Your AI Agent Needs Business Context. Chartcastr Provides It.

5 min read

MCP turns Chartcastr into a data layer your AI agents can actually read. Here is why that changes what agents can do, and what a Chartcastr-powered action agent looks like in practice.

Your AI Agent Needs Business Context. Chartcastr Provides It.

There is a gap at the centre of most AI agent setups.

The agent is capable. It can reason, write code, draft emails, trigger API calls, make decisions. But it doesn't know what's actually happening in your business. So every conversation starts with you explaining it: "Revenue is down this week. CAC has been creeping up. The enterprise tier looks okay but SMB is soft."

You've become the bridge between your data and your AI.

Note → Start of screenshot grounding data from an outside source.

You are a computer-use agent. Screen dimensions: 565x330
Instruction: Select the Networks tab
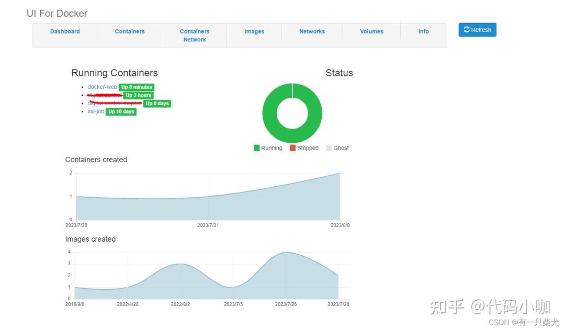pyautogui.click(x=311, y=31)
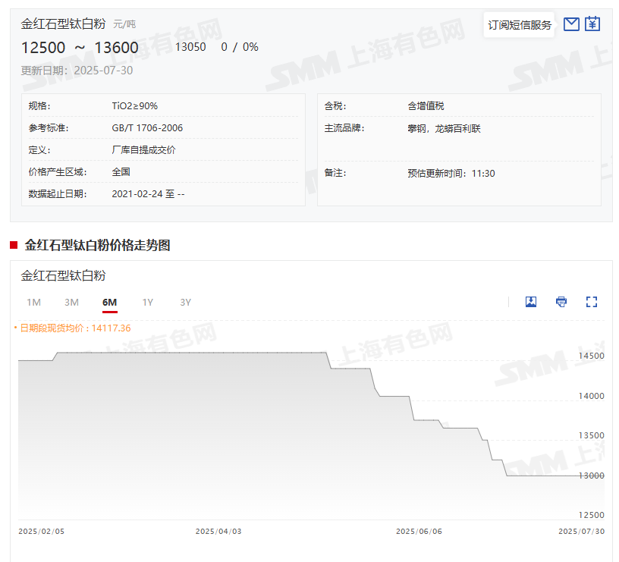Click the GB/T 1706-2006 reference standard
Viewport: 619px width, 562px height.
pyautogui.click(x=147, y=128)
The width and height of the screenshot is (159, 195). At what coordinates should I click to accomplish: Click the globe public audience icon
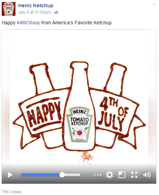[x=56, y=12]
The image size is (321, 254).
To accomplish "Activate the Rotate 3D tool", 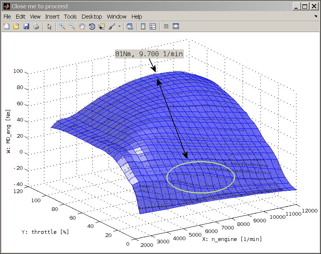I will pos(92,27).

Chartcastr's MCP integration closes that gap.

What MCP Actually Does

The Model Context Protocol is a standard for letting AI tools talk to external systems as tool calls. Instead of you pasting numbers into a chat window, your AI assistant can call a tool, get_latest_pulse, list_connections, verify_connection, and get structured, real-time data back.

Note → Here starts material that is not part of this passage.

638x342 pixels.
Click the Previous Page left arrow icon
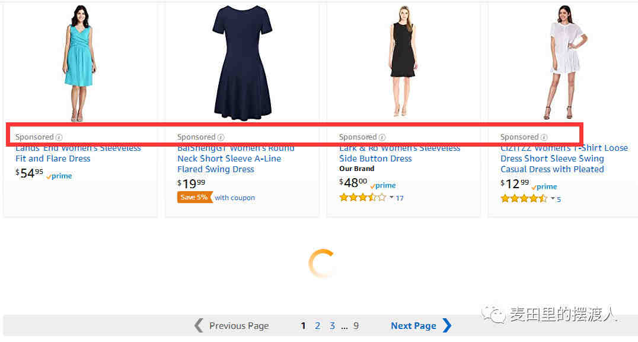[x=199, y=325]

Chartcastr now exposes all of this via an MCP server. Any MCP-compatible AI tool, Claude Code, Cursor, ChatGPT's desktop app, OpenAI Codex, can connect to your Chartcastr account and read your analysis directly.

This means Claude Code, running in your terminal, can ask Chartcastr what happened in your business today. And Chartcastr can answer, not with a spreadsheet, but with a contextual, narrative interpretation.

The Context Layer

The simplest use case is passive: your AI assistant is just better informed.

When you're working in Cursor and ask it to help draft a message to your sales team, it can pull the latest pulse from your HubSpot connection and use actual data, not your approximation of actual data, as the basis for whatever it writes.

When you're in Claude Code and ask it to help you think through a pricing decision, it can check your Stripe revenue trend for the past month.

This isn't agentic in any complex sense. It's just giving your AI assistant access to the same context you have, without requiring you to manually copy and summarise it first.

The Action Agent

The more interesting pattern is active.

Chartcastr runs on a schedule. At whatever frequency you configure, it ingests data from your sources, Shopify, HubSpot, Google Sheets, Xero, Plausible, Linear, 20+ others, and produces a pulse: a structured, AI-analysed narrative of what changed and why.

That pulse has always been delivered to Slack or email. A human reads it, decides what to do, and acts.

Now you can put an agent in that loop.

The agent connects to Chartcastr via MCP, calls get_latest_pulse, and reads the analysis. Then it decides:

If conversion rate has dropped more than 8% week-over-week: → Open a Linear ticket and tag the growth lead

If monthly revenue is tracking 20% above forecast: → Draft a summary for the investor update and post it to the ops channel

If a source has stopped delivering for 24 hours: → Send an alert and run the diagnostic script

If CAC is rising while LTV is holding steady: → Generate a cohort analysis and schedule a review meeting

The agent isn't doing the analysis. Chartcastr did that. The agent is reading the output of the analysis and making decisions based on it. That's a much cleaner division of labour, and it means your action logic stays in code, where it can be versioned, tested, and changed, rather than locked inside a dashboard nobody checks.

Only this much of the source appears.